A New Paradigm to Share the World

What are the Global Commons?

The global commons includes the environmental, genetic, social, intellectual and cultural resources that we all depend on for survival. Over the past few centuries, these shared resources and common spaces have been enclosed, overused and degraded. This activity is increasing as a result of the economic forces of globalization, shortsighted national policies, and a lack of legal protection for the many resources that were previously managed locally.

Neither the privatization of resources nor their appropriation and management by government can adequately address the growing number of problems that transcend national borders. Under our present multilateral framework, the private (corporate) and public (governmental) sectors are not able to handle systemic problems like world hunger, economic deprivation, wealth disparity, resource depletion, destruction of rainforests, overfishing, species loss, ozone depletion, global warming, environmental pollution, infectious diseases, cross-cultural conflicts, cyberattacks, terrorism, weapons trading and war.

There must be a third sector of popular will -- a powerful countervailing force dedicated to ensuring cooperation, equal access, justice and sustainability across borders. This third sector is the commons -- including both our common global resources and the global commons organizations dedicated to managing and renewing them through collaboration, governance, and mutual action. The global commons ultimately involves the recognition that we are sovereign world citizens who must participate in global decision-making to ensure that world resources are used for the common good.

Global Common Goods

Most of us recognize the differences between the private goods created by businesses (commercial products and services) and the public goods allocated by sovereign governments (sanitation, disease control, education and legal systems, for example). What is less understood are the distinctions between public and common goods.

The concept of common goods offers an intuitive way of rede?ning the various resources, services and values we share outside of the public and private sectors (ranging from forests and ?sheries to social volunteering and child care at home; and from scientific research, technologies, and human genes to arts and music). Unlike public goods, common goods are

  • non-jurisdictional, since they often transcend private properties and national borders
  • subtractive, because what one person takes from a particular resource cannot be used by others (except in the case of intellectual and cultural resources)
  • depletable (and often non-renewable), because their consumption rates exceed their replacement rates

Defining common goods in this way enables individuals, communities, and people's groups to create a commons sector to work more dynamically with businesses and governments to ensure the management, protection and regeneration of the world's common goods. Balancing the principles of (private) property rights, (public) sovereign rights, and (common) sustainability rights will result in a new kind of multilateralism, setting political priorities for the access to -- and allocation of -- global common goods in the 21st century.

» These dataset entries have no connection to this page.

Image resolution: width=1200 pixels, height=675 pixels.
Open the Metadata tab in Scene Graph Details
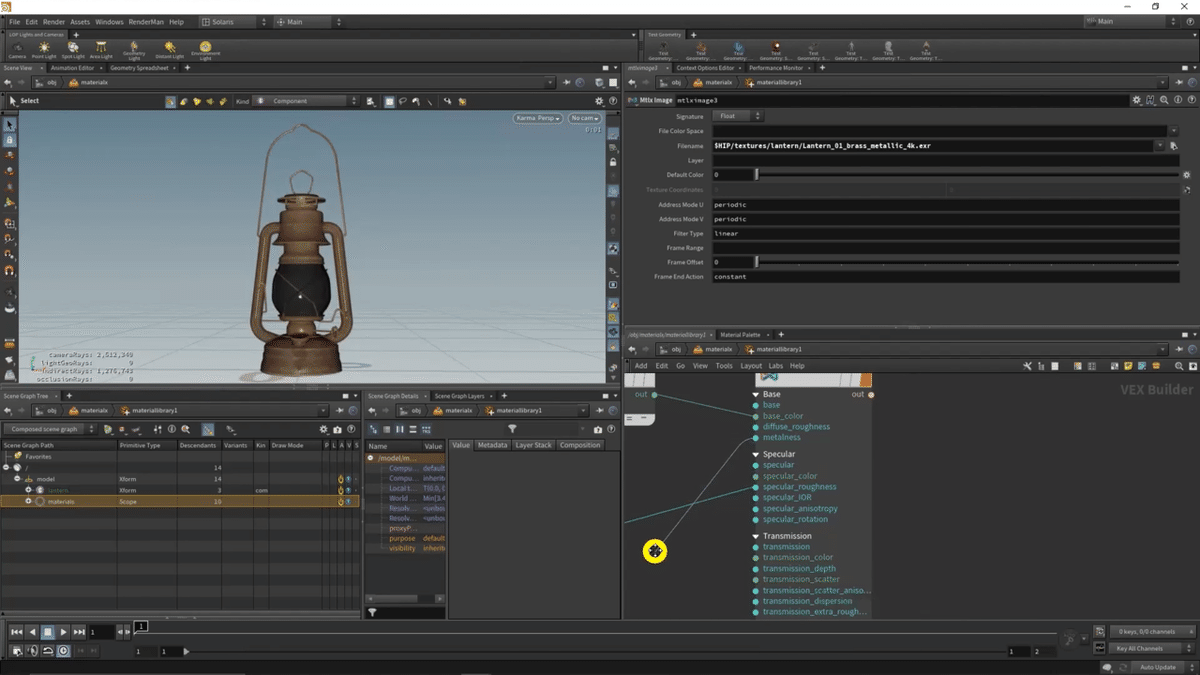point(492,445)
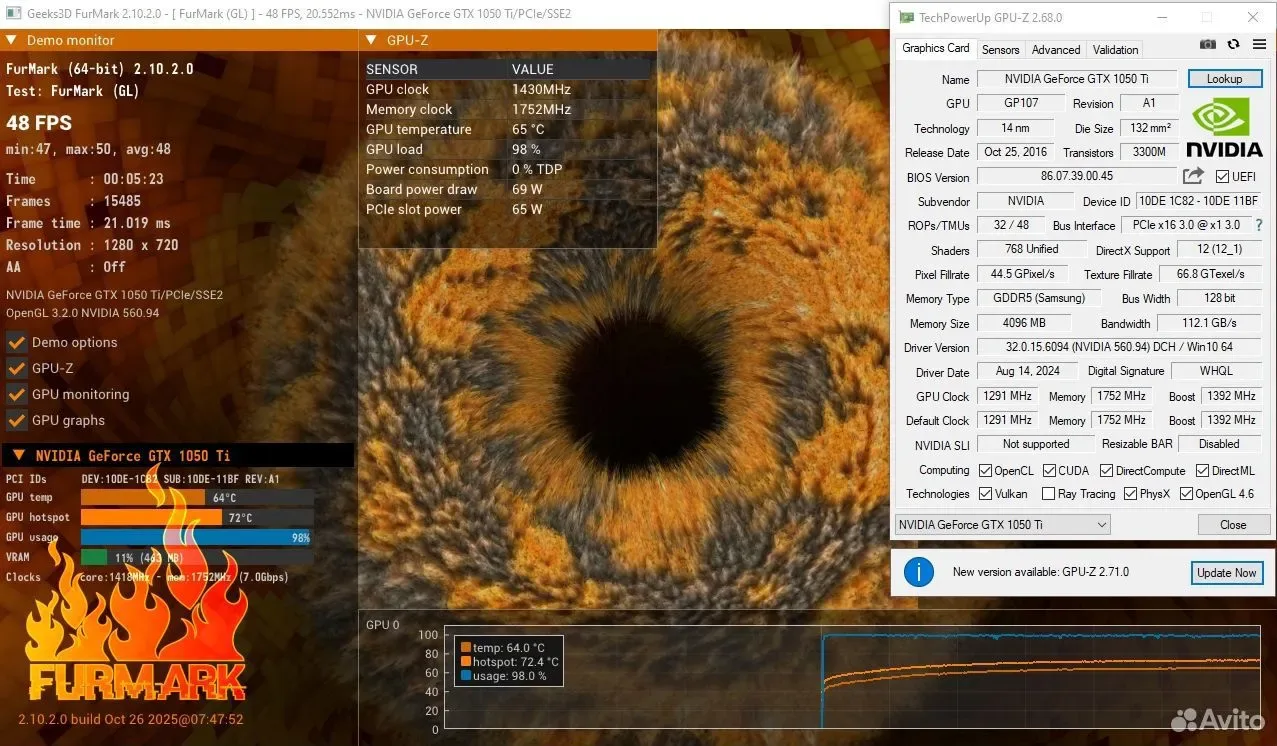Toggle the UEFI checkbox
This screenshot has width=1277, height=746.
pyautogui.click(x=1222, y=177)
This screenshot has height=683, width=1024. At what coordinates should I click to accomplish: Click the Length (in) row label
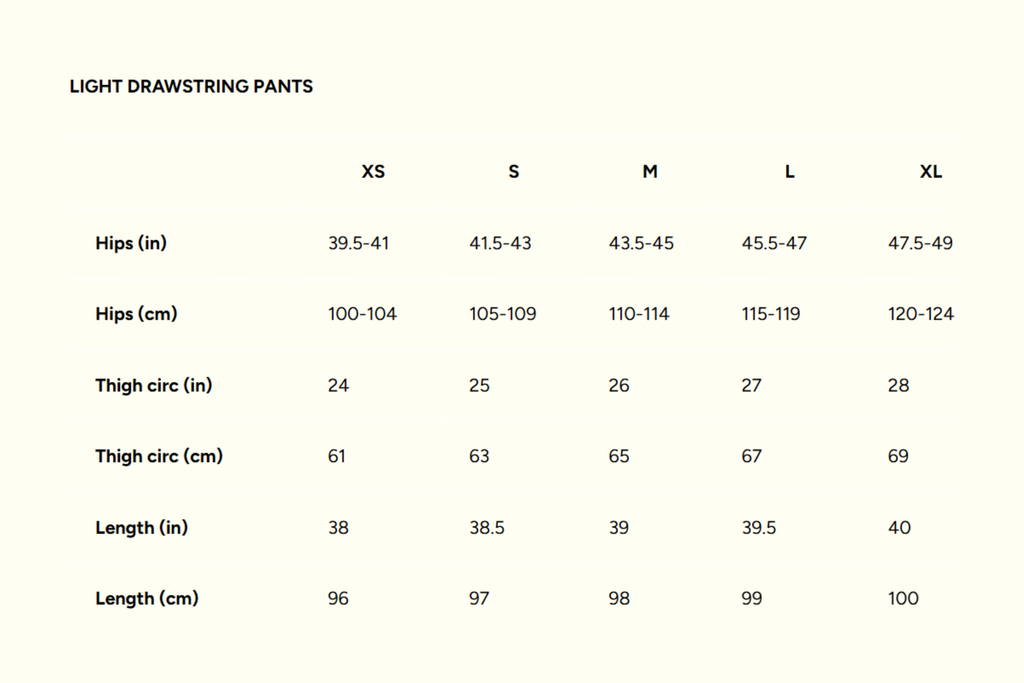[x=141, y=527]

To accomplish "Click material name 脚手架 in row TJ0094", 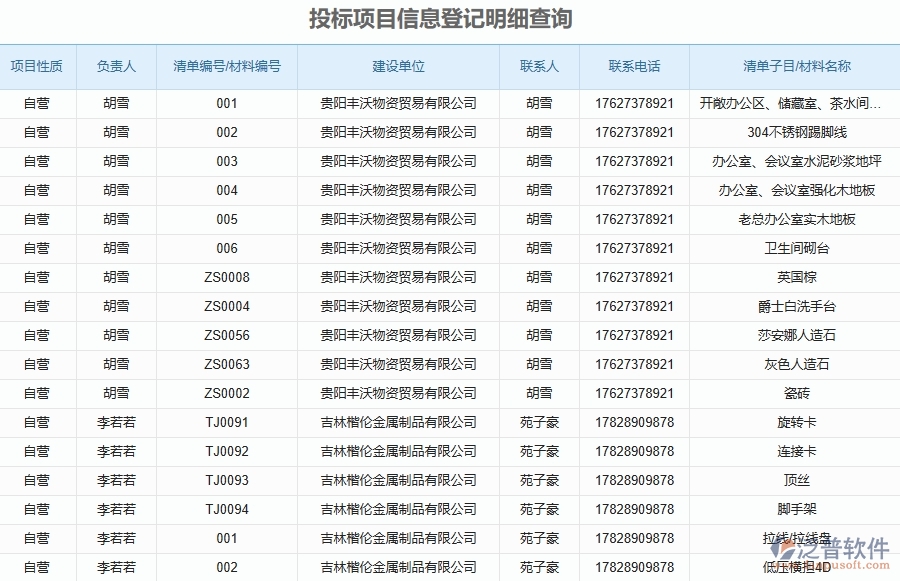I will point(796,509).
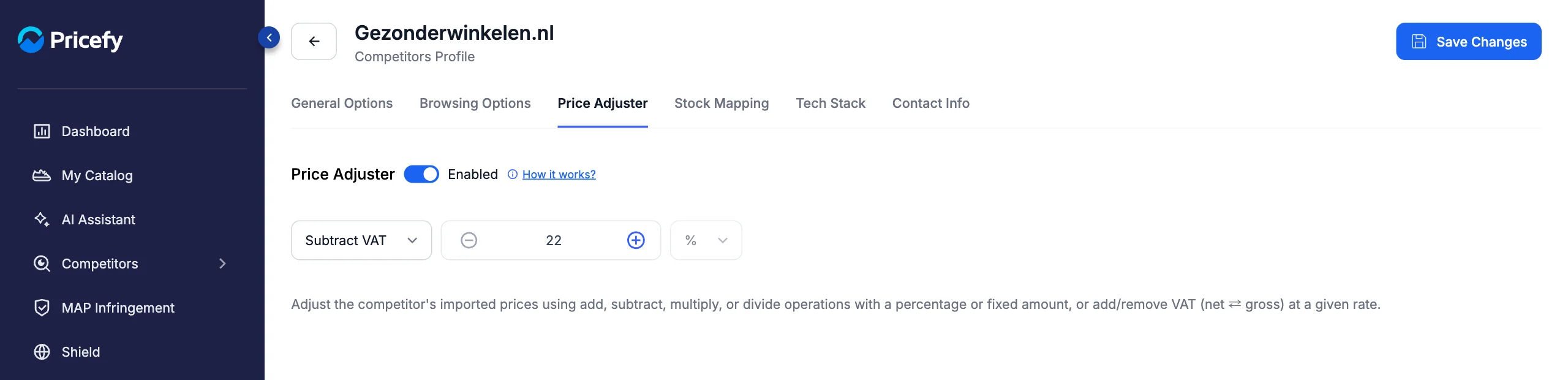Click the Pricefy logo icon
The width and height of the screenshot is (1568, 380).
pyautogui.click(x=31, y=40)
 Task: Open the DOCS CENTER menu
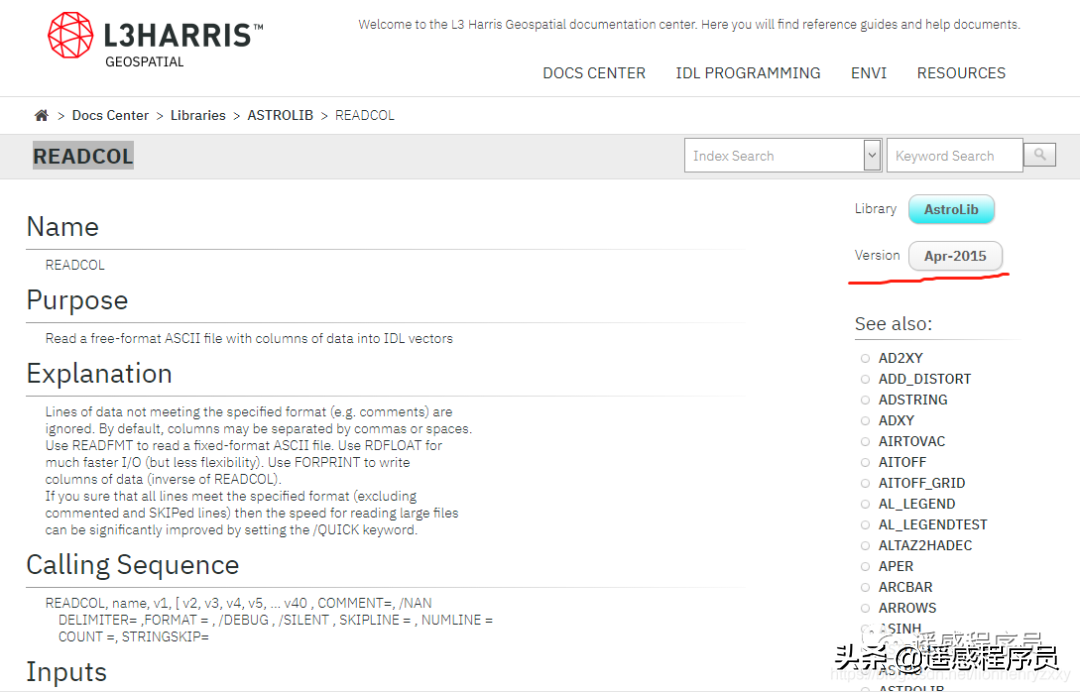[x=594, y=73]
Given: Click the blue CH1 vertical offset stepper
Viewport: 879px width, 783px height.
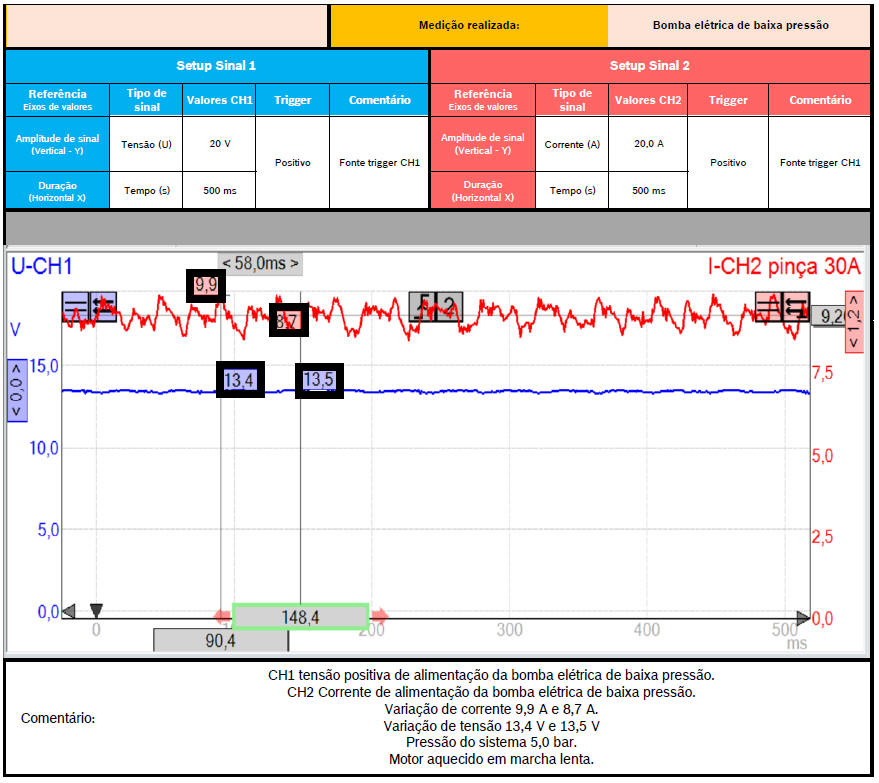Looking at the screenshot, I should point(16,391).
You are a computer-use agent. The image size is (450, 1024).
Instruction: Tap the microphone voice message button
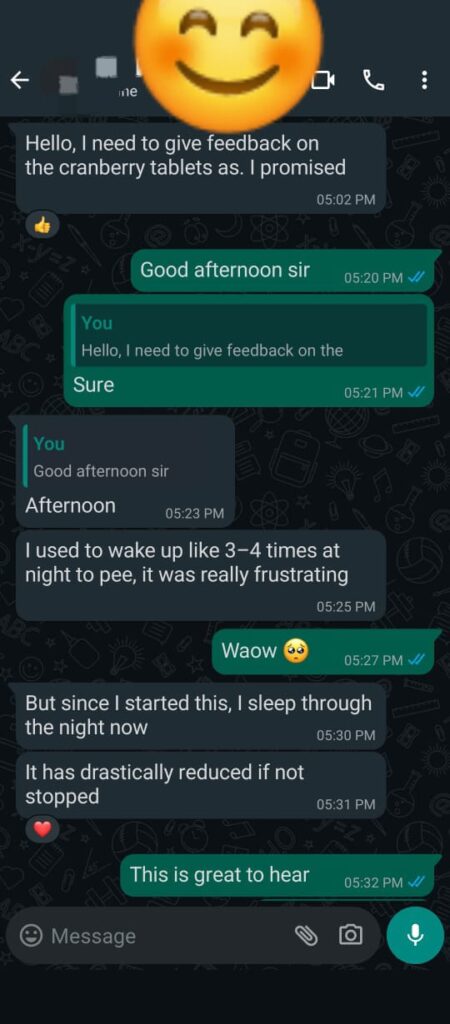click(x=415, y=935)
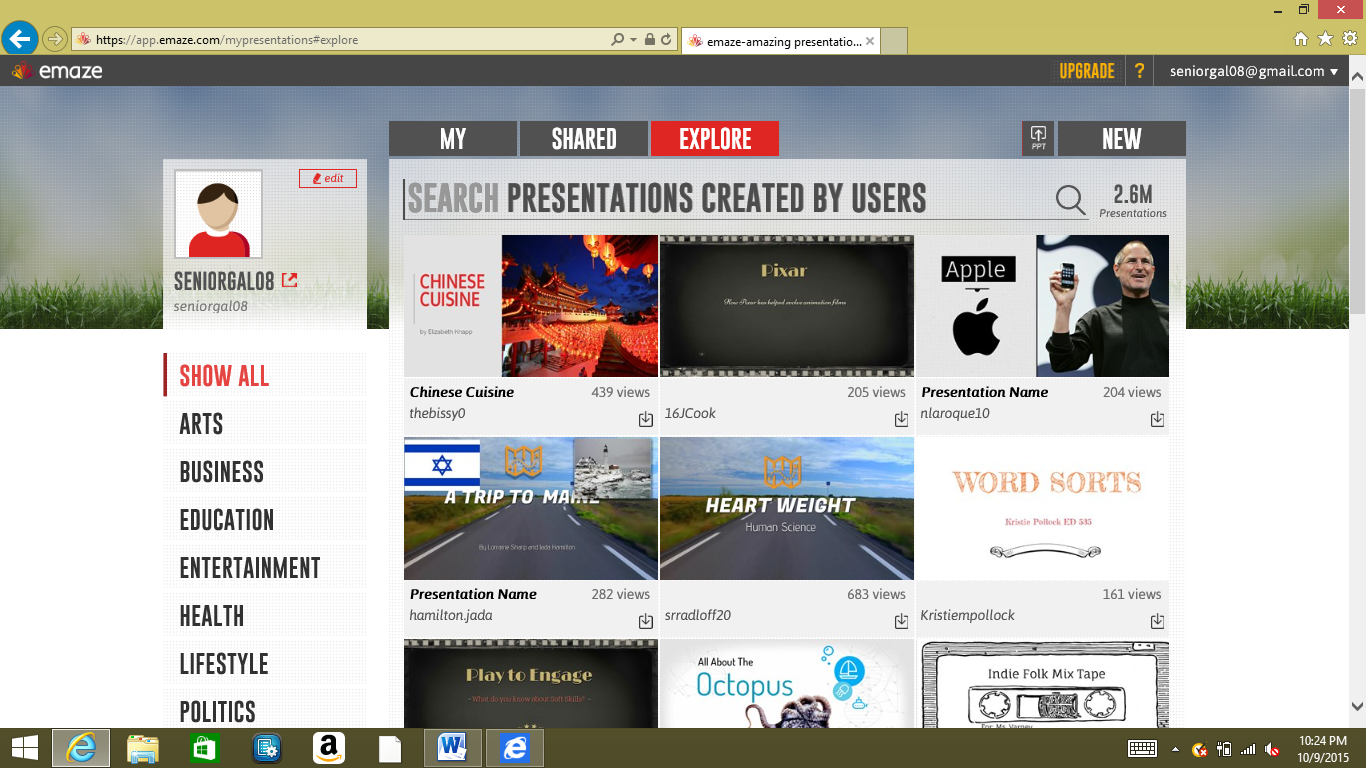Click the NEW presentation button

point(1121,139)
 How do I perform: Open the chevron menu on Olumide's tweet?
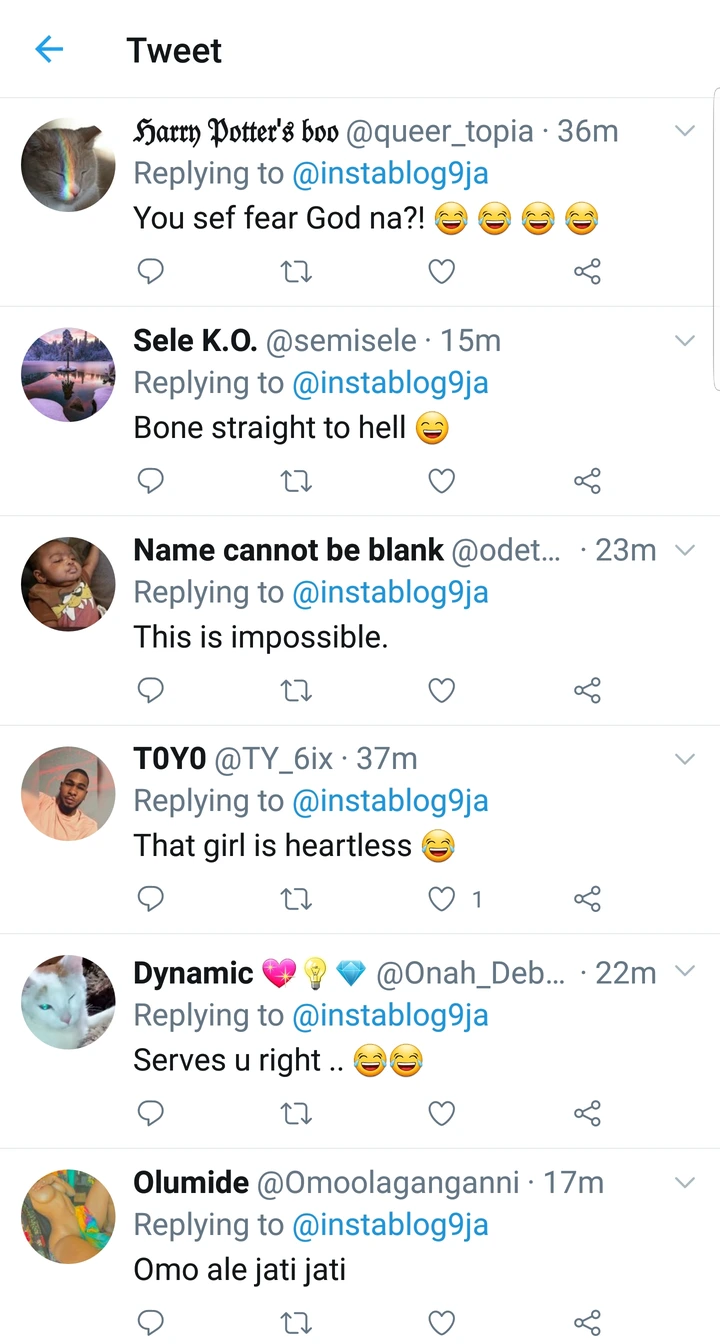pos(685,1183)
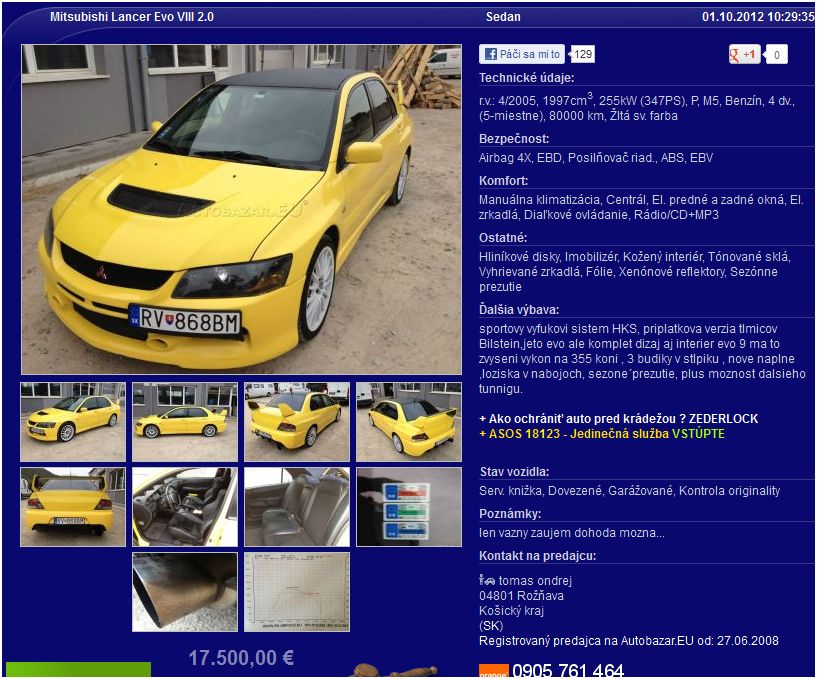The width and height of the screenshot is (817, 679).
Task: Open the front-left view car thumbnail
Action: pos(73,421)
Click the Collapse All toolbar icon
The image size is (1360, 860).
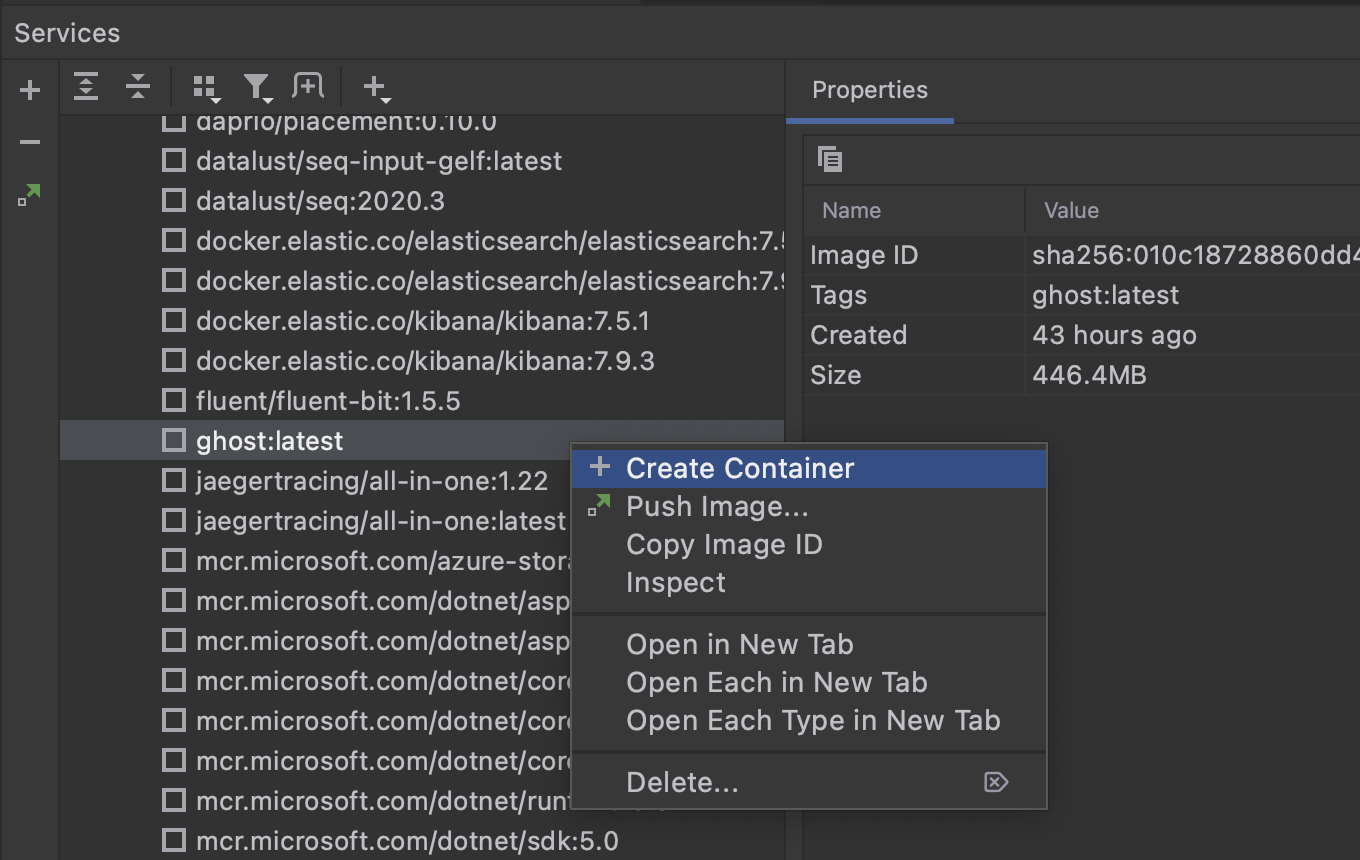[138, 88]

Towards a Sustainable World

Possible Themes for Organizing Global Concerns and Initiatives

These eight themes begin the process of integrating global concerns and initiatives toward the goal of achieving a sustainable world.

Global Spirituality, Ethics and Values
Whether or not we consider ourselves spiritual, we can all agree that the universal principles of compassion, trust, cooperation, equity, generosity, sharing, nonviolence, and peace are needed at the international level.

Millennium Development Goals
The eradication of extreme poverty and hunger, the achievement of universal primary education, as well as the development of an equitable global partnership for development are a few of the goals.

Common Global Resources
Clean air, water, food, and diversity (biological as well as cultural) are the fundamental requirements for human life and the flourishing of cultures on Earth. 

Global Economic Rules & Institutions
Our world economic system must be restructured with a coherent framework for the world economy to ensure cultural diversity, the preservation of our natural environment and prosperity for all people.

New Forms of Governance

At the global level, we need to create a better framework for the international economy through reforms that connect and expand existing international policies and institutions (e.g. United Nations and its programs, the World Bank, International Monetary Fund, and World Trade Organization). 

Multilateral Financing
New means of global financing must also be created, with the condition that wealthy countries agree to structural changes in the world economy while developing countries initiate needed reforms for their own development. 

Human And Social Potentials
Because the many paths that development can take are influenced by our different traditions and cultures, the principles of self-help and trust in the power of the individual are essential.

Human Security
There must be a goal to create a culture of peace, where addressing conflict focuses on freedom from want and feredom from fear in order to ensure not just state interests, but human, social and environmental concerns as well.